"It is the year 4005. We will be dead, our research published. Our lives, careers, and dreams will be done. No one will look back and say, 'Ahhh, damn. Zahra Grimshaw failed her chemistry test and had a weak sixty page ecology paper. I can't believe that!' It's not going to define your whole life. You need to just take one minute to breathe."
These are the words of my advisor and professor, Dr. Xavier, coming from the lips of my lab partner, Pennie. These words had an instant calming effect on my fit. I am not the type of person who can be easily disturbed, be it by a scary movie, an awkward situation, or many of life's stressful burdens. But on this November day, at 2:40 AM, I was Atlas, crumbling under the weight of a world to heavy to carry anymore. I was stuck in a rut again and seasonal depression had been crawling away from the summer sun and had been heading in my direction since spring had cast it off. The slimy, cracked, aching hands of depression grabbed for fresh soil, pulling its naked, gray, crippled body behind it and it made its way to bum fuck Egypt's academic headquarters, the middle-of-nowhere Metropolis - it had made its way through the small, weird, and removed town in which I lived.

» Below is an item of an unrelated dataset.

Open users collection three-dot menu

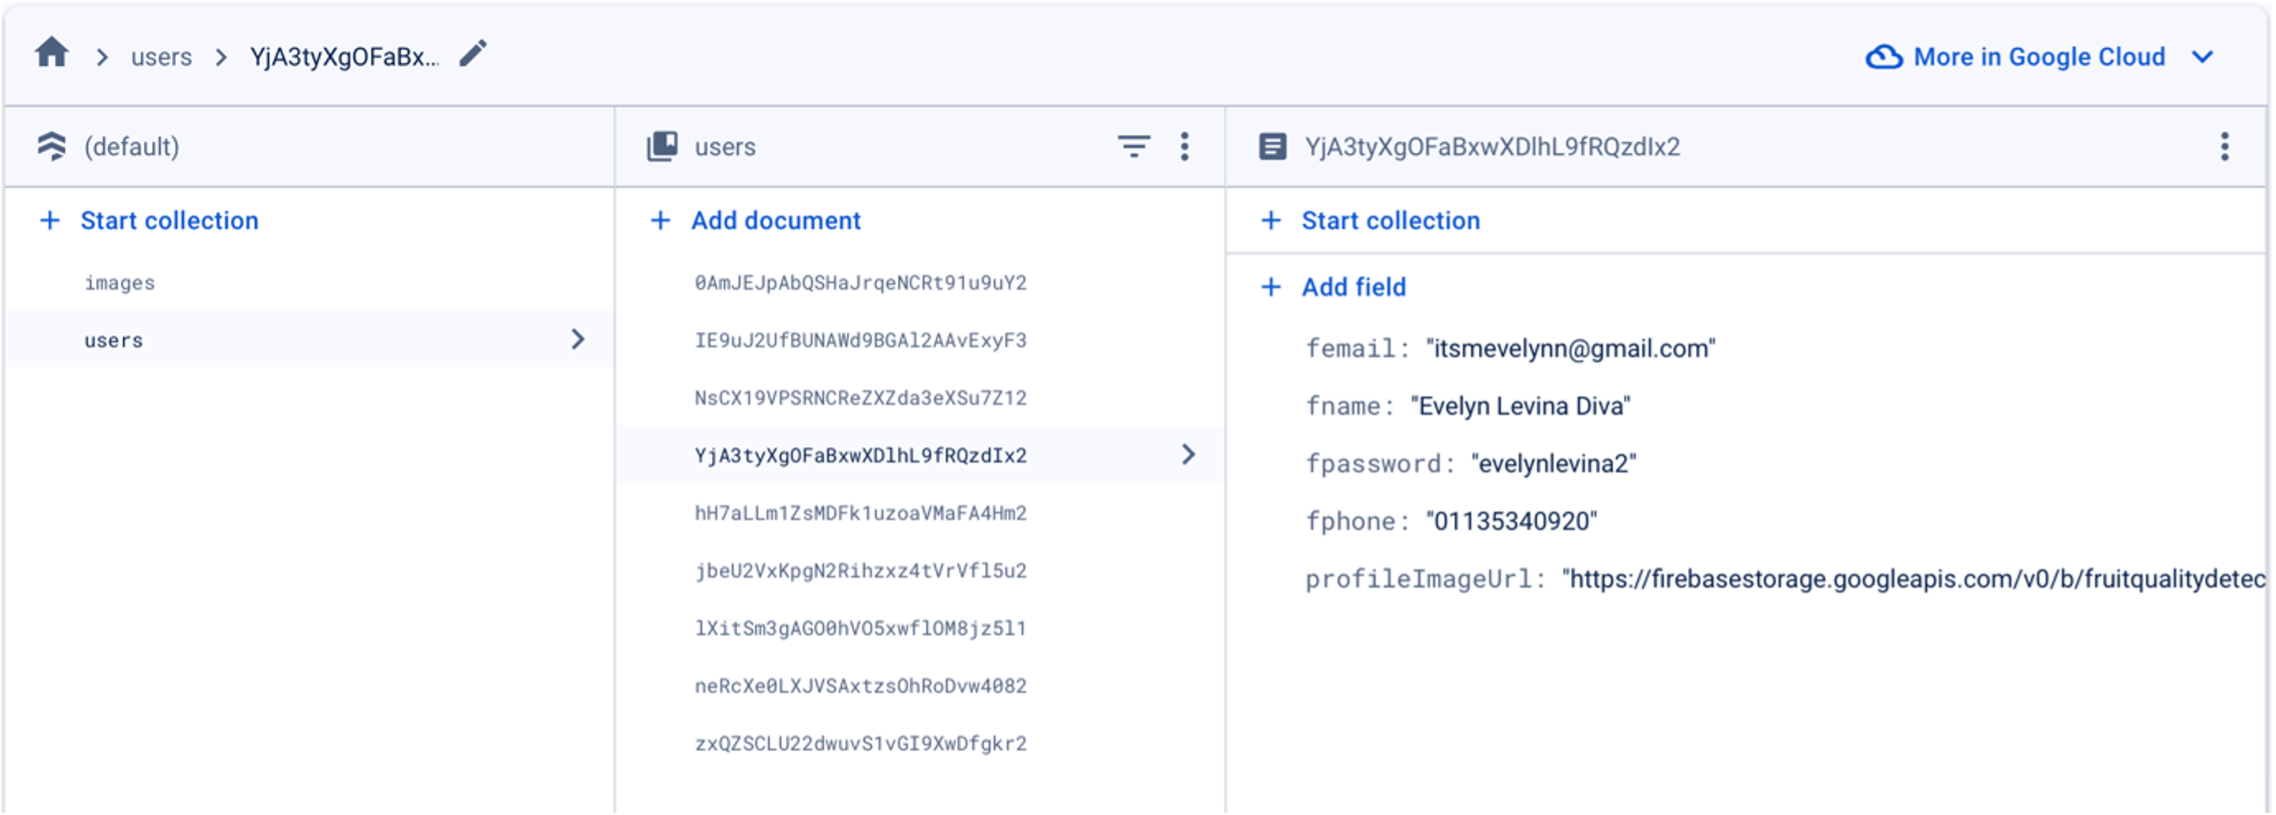pos(1185,147)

There is still a set of invisible scratches in my front door, where it clawed and pawed at the door, which I would not open, until it popped it from its frame. The crippled and diseased creature pulled itself across my floor, closing the gap between it and me, and evidence of the battle which ensued still lurk around my gloomy basement apartment: used dishes from many meals ago on the table (certainly to discourage the creature from getting any closer), dirty clothes tossed carelessly around the house (assuredly thrown at the creature, in self defense), and pillows and blankets curled in a ball on the couch (surely the only spot in the house which the creature cannot reach) where I have been sleeping/vegetating for two weeks. There are also multiple piles of paperwork (which I hide behind to confuse the creature) and Chubbers, the cat (a valiant feline companion, who has braved the weather and war and fought beside me in every wintry battle. His only complaint is when dinner is late, and it is, in every respect, polite).
If the words of my professor are correct, this crippled, draining creature will die with me and the story of our great war will likely not reach the ears of the citizens who reside in the year 4005. Given the off chance that these citizens do hear about my great war, it will seem at best to be the smallest pinching battle of all time. They will not care if the creature and I died as equals in battle or if peace was made between the two of us. Perhaps victory will be mine to claim? Or, on a particularly dark and weak day of the future, perhaps my small gloomy basement apartment fortress will have been taken over by the creature and I will be left waving the saddest white flag my family has ever seen.
It is the year 4005. We will be dead, our research published.Our lives, careers, and dreams will be done. No one will see the drag marks, made by our inner demons, circling the house like vultures. No one will see the pieces of earth, stuck in the corner, which you overlooked while trying to clean up the mess you made when you let that heavy planet roll off your shoulders and crash to the bottom of the universe. No one will care about the tiny things, either - the bad grade on a test, that day you hair stood straight up, the day you cried in front of someone, the dinner that was ruined because you somehow burnt soup, the day you looked too fat in those jeans, the day you stuck your foot in your mouth.
It gives me great comfort to know that the year 4005 will never know my "fog".